• [RECORDS FOR PROCESSING]
= Beginning of Section =

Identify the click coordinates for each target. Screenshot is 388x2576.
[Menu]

= End of Section =
= Beginning of Section =

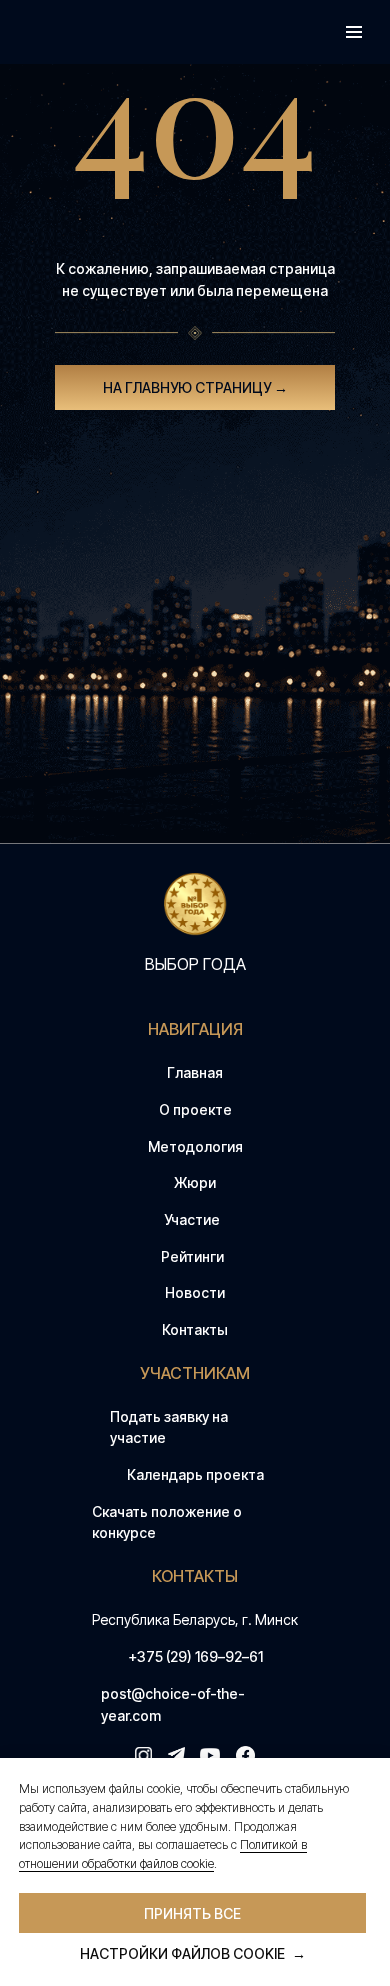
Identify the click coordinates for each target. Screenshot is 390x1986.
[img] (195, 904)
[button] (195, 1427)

= End of Section =

• [PROBLEM DESCRIPTION] Each line of the data in which the string "click" appears needs to be copied.

• [WRITTEN RESPONSE]
Identify the click coordinates for each target. Screenshot is 388x2576.
Identify the click coordinates for each target. Screenshot is 390x1986.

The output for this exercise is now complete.